Written exercise: Copy the rows from the line with "You are a computer-use agent." through the end of the rows, swapping "Switch" for "Go" and leaving everything else as it is. Leave the pictures out.

Task input:

:::::

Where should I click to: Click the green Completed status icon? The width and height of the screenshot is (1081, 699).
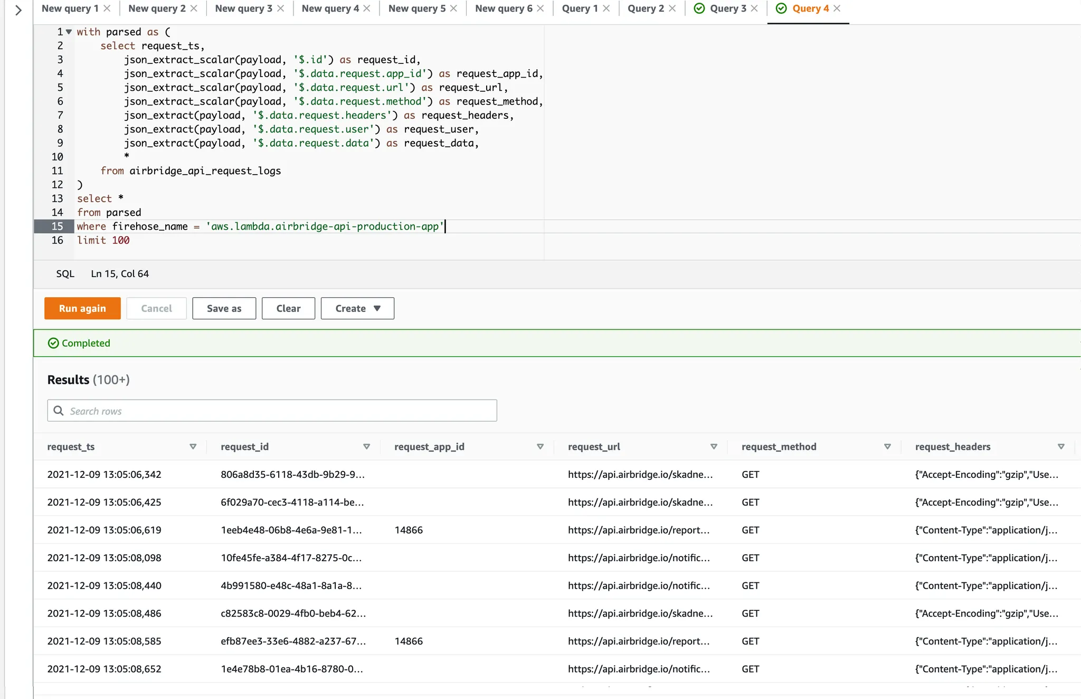coord(53,343)
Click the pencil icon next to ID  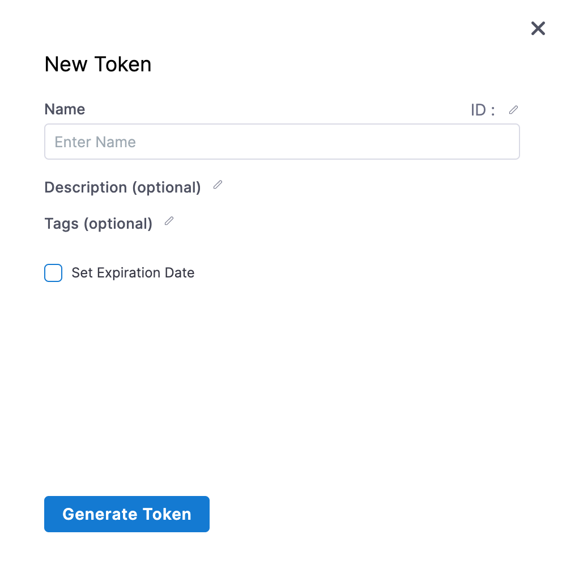[513, 110]
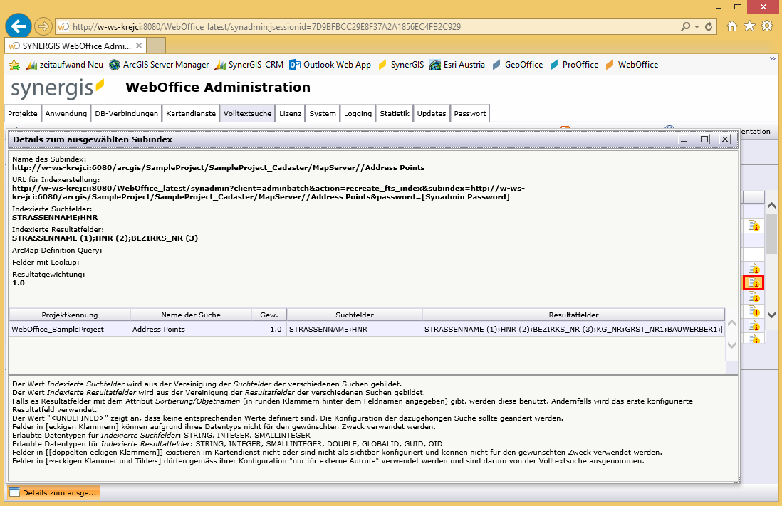782x506 pixels.
Task: Switch to the Lizenz tab
Action: click(290, 112)
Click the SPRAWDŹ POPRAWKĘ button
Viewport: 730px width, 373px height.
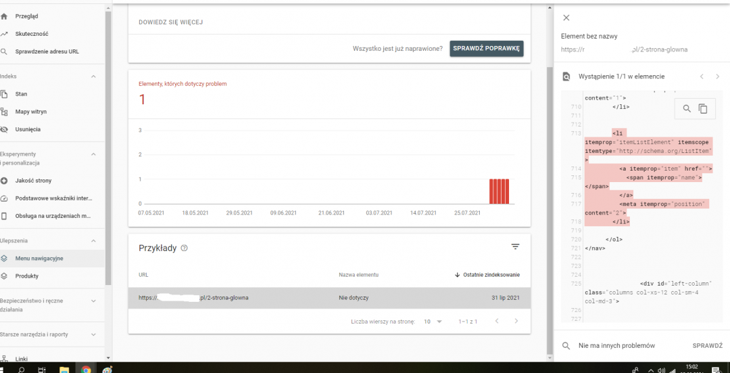point(487,49)
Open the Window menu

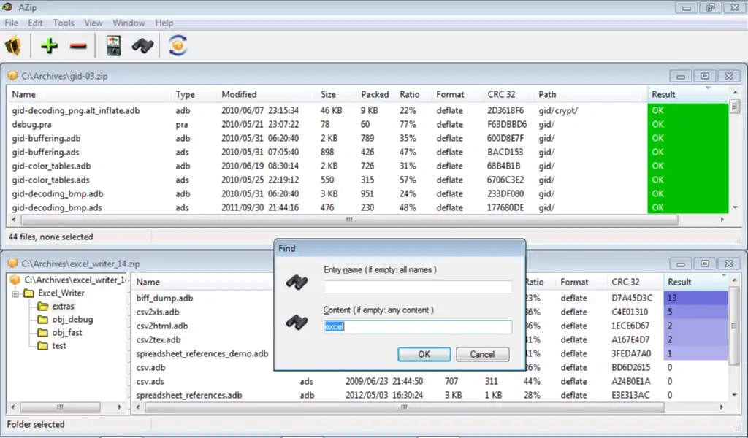click(129, 23)
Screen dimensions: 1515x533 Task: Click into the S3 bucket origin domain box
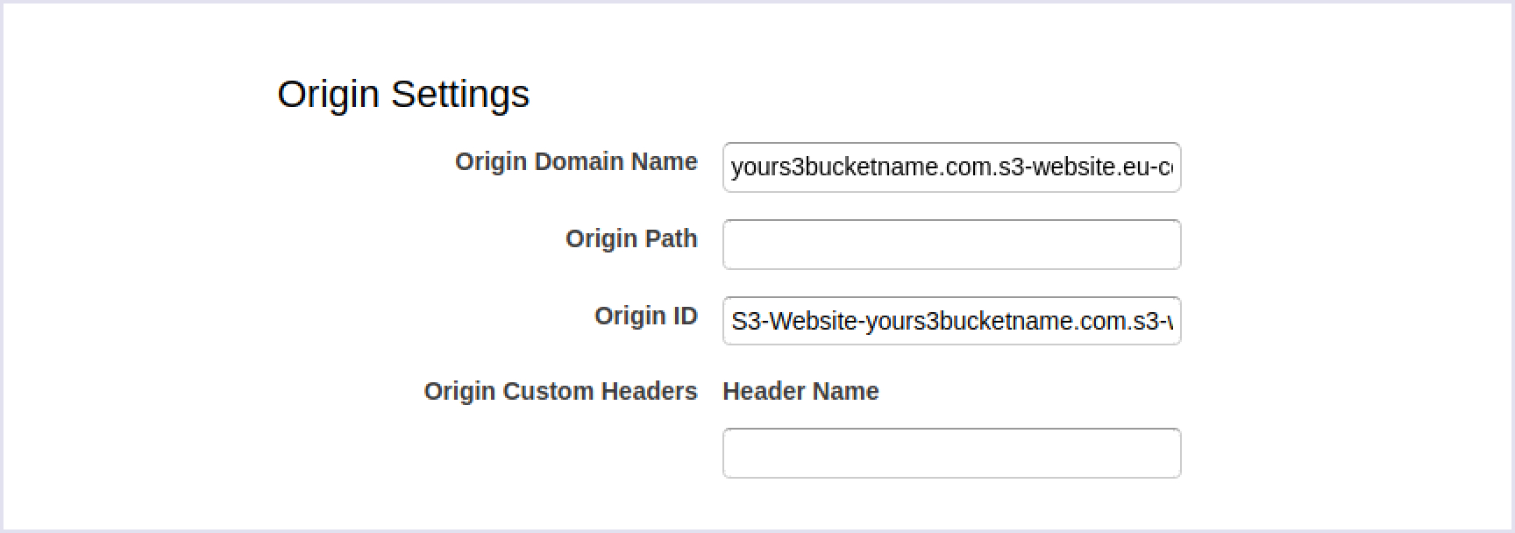coord(951,167)
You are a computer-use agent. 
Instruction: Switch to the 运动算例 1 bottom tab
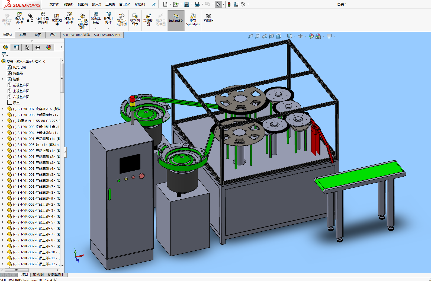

:::::

Result for this task:
You are a computer-use agent. 
Instruction: Go to the 运动算例 1 bottom tab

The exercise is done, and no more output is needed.